Diários confinados 1: Simétricas aparências

Fabio Fonseca de Castro
2 min readMar 22, 2020

--

A imagem da organizada fila de supermercado (imagem 1), na cidade italiana de Prato, faz pensar no Golconda, o quadro de Magritte, pintado em 1953 (imagem 2). O respeito às regras de distanciamento pessoal, que passaram a ser necessárias em todo o mundo em função da epidemia, parecem encontrar uma representação profética no quadro de Magritte.

A chuva de homens retratada no quadro pode ser lida como uma alegoria da representação. Os homenzinhos pintados podem parecer iguais — afinal se vestem da mesma maneira e têm semelhanças físicas, mas eles não são iguais. Olhem para os rostos e perceberão.

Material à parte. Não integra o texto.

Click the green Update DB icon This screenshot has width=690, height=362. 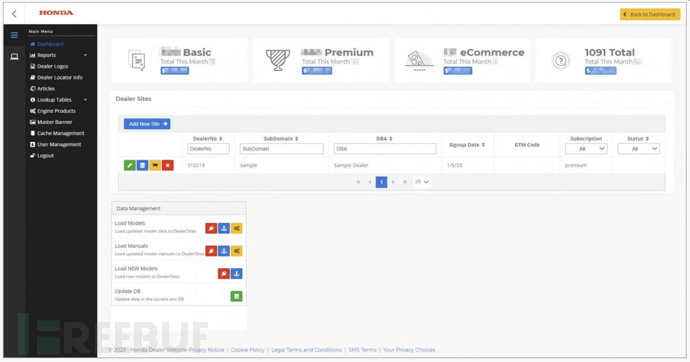tap(236, 296)
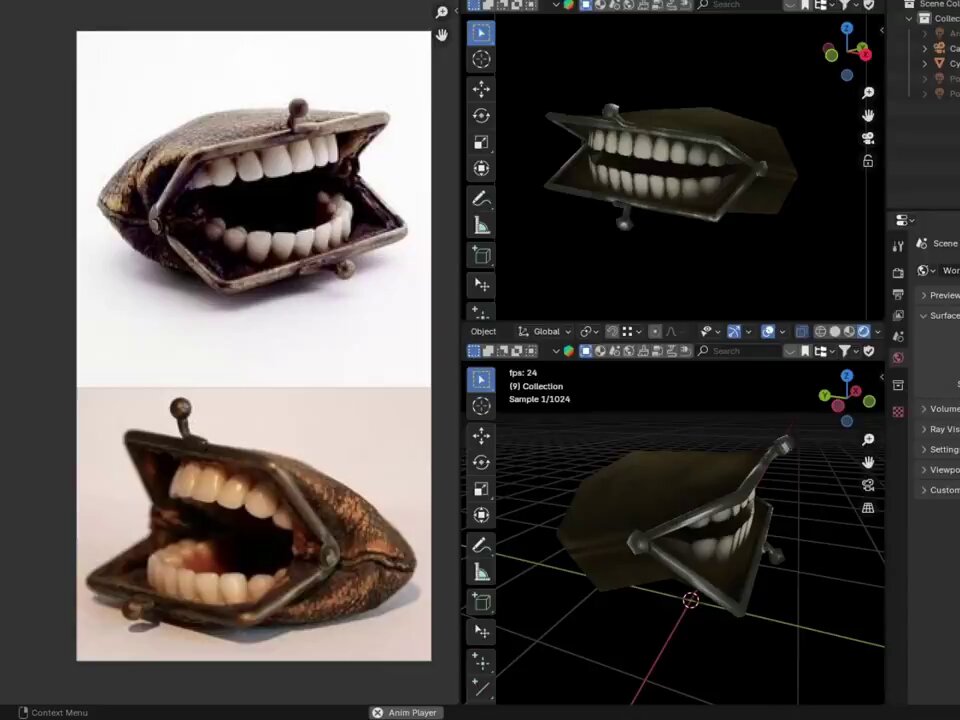The width and height of the screenshot is (960, 720).
Task: Pick the Measure tool in the upper viewport
Action: tap(481, 226)
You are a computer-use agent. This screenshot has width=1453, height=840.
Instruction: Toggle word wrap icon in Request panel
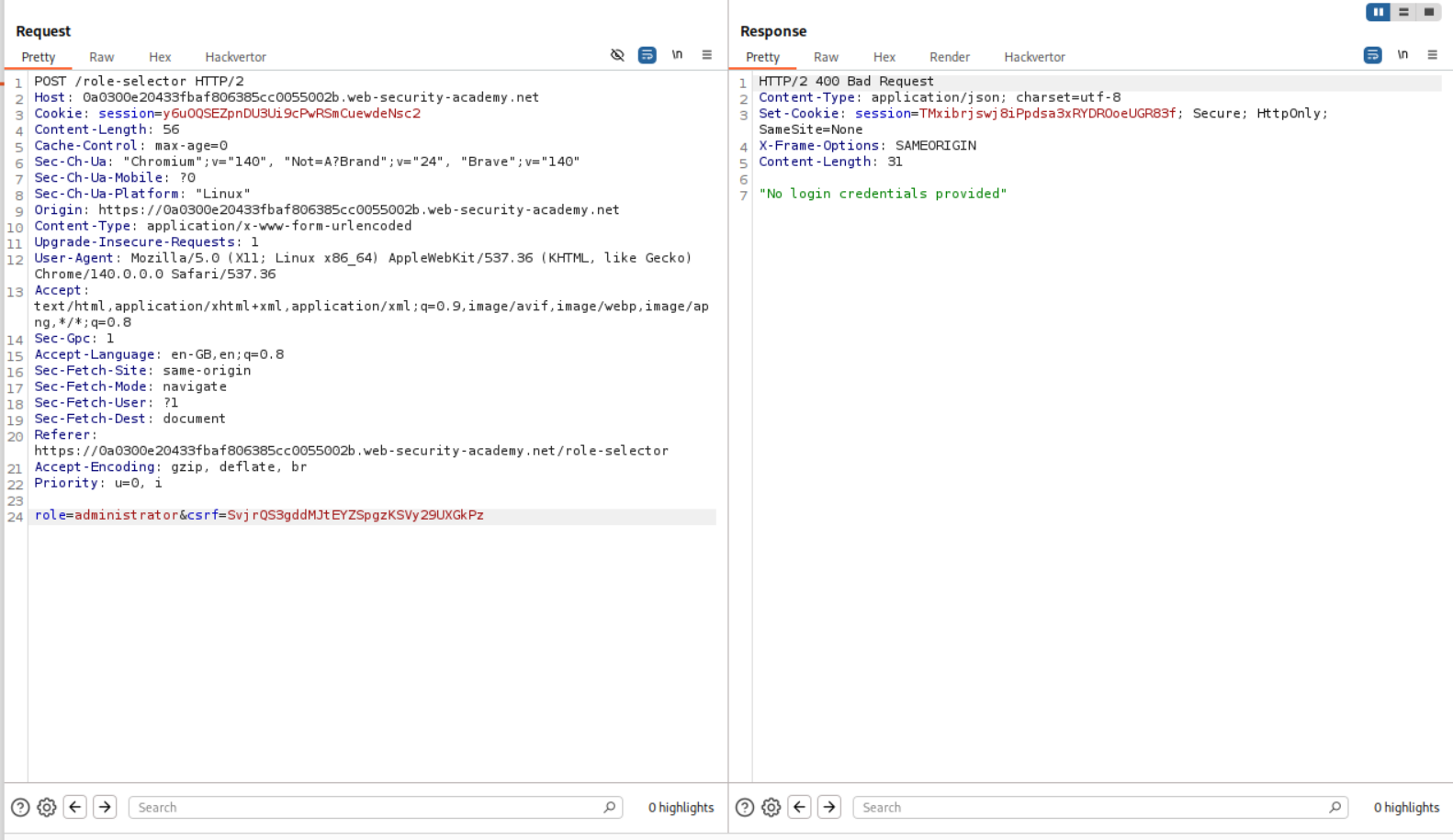(647, 55)
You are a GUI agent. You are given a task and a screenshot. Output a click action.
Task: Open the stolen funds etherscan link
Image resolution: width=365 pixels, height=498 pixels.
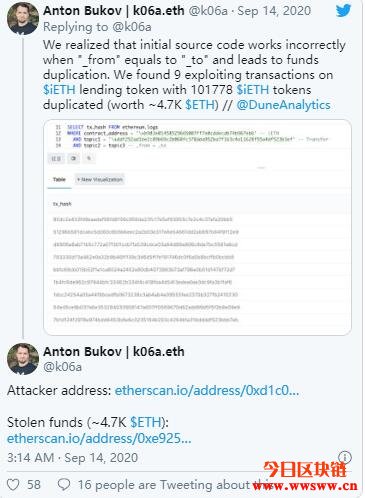pyautogui.click(x=99, y=438)
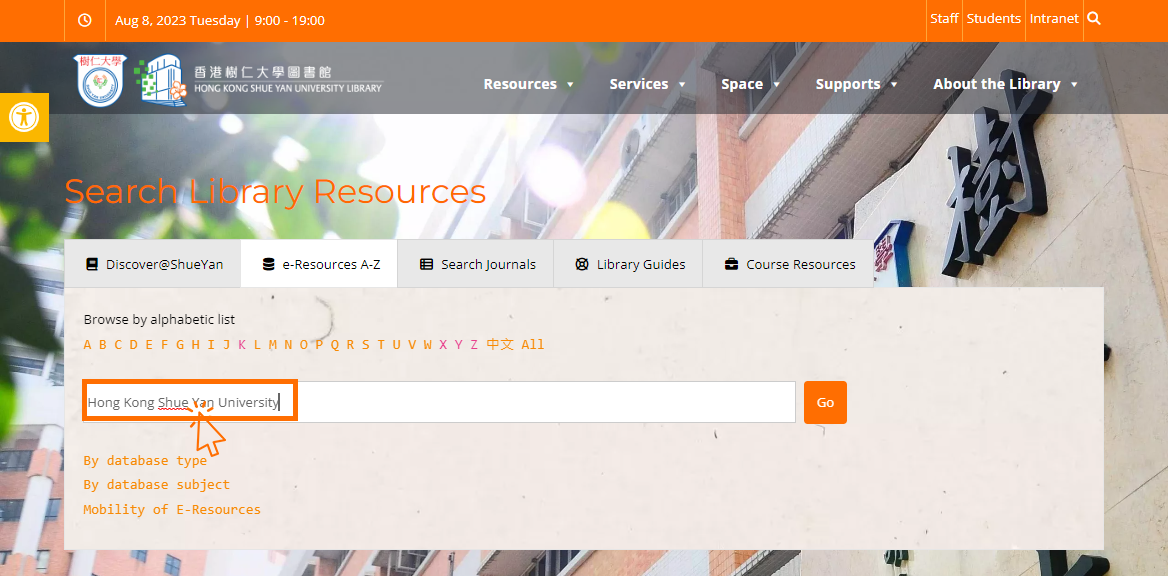This screenshot has width=1168, height=576.
Task: Open the About the Library dropdown
Action: click(x=1005, y=84)
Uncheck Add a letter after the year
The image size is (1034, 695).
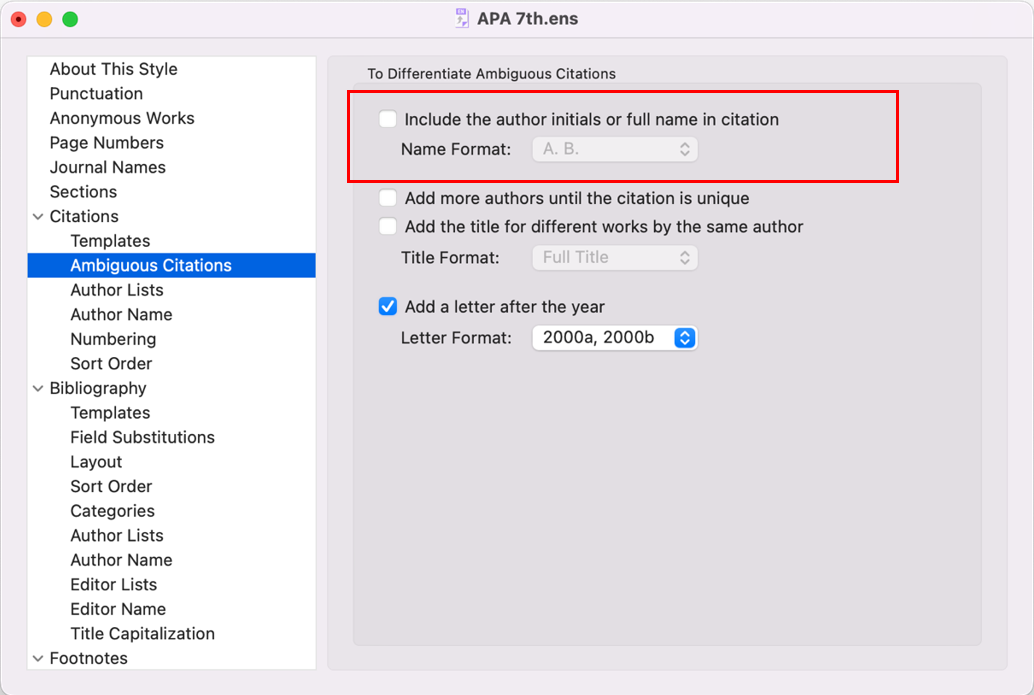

Representações enganam, mentem.

Tal como, aliás, a riqueza dos diamantes produzidos durante séculos na cidade de Golkonda, na Índia, que dá nome ao quadro.

Essa pintura parece ser uma alegoria crítica do individualismo, do isolamento, mas Magritte não deixou explicações — afinal, era um surrealista…

Livre de imposições interpretativas e confinado em casa nestes tempos de coronavirus, fico pensando nas aparências de nosso mundo, que esta epidemia desvela: as aparências de simetria entre as pessoas e de que todos terão as mesmas condições de sobreviver ao vírus; as aparências de riqueza produzidas pelo modelo ambiental do capitalismo, produtivista, que estabeleceu as condições, insuficientes, que temos hoje de combater o vírus; as aparências do consumismo, que apenas falsamente distingue as pessoas; a aparência de que somos seres autosuficientes, individuais, simetricamente demarcados por uma certa ideia de “sujeito”; as aparências de governabilidade que o presidente Bolsonaro e sua gangue ainda transmitem para alguns.

Notas:

1. Golconde é um óleo sobre tela com 81cm/100cm e hoje está na The Menil Collection, em Houston, no Texas.

2. A cidade italiana de Prato, na Toscana, não distante de Florença, tem duas curiosidades a observar no contexto: primeiro, tem uma das maiores populações chinesas da Itália, notadamente imigra te da província de Wu-Han; e, segundo, é o município italiano que registra, proporcionalmento, dentre as cidades que o registram, o menor número de mortes pela Covid 19 em todo o país: 5 mortes.

3. Golkonda é uma cidade fantasma situada no atual estado de Andhra Pradesh, na Índia. Suas ruínas, suntuosas e refinadas, construídas sobre uma colina de granito com 120 metros de altura, atestam um passado de riqueza, associada à produção de diamantes. Durante séculos foi uma das cidades mais ricas do mundo e capital de um reino independente, em guerra constante contra os mongóis e outros reinos indianos.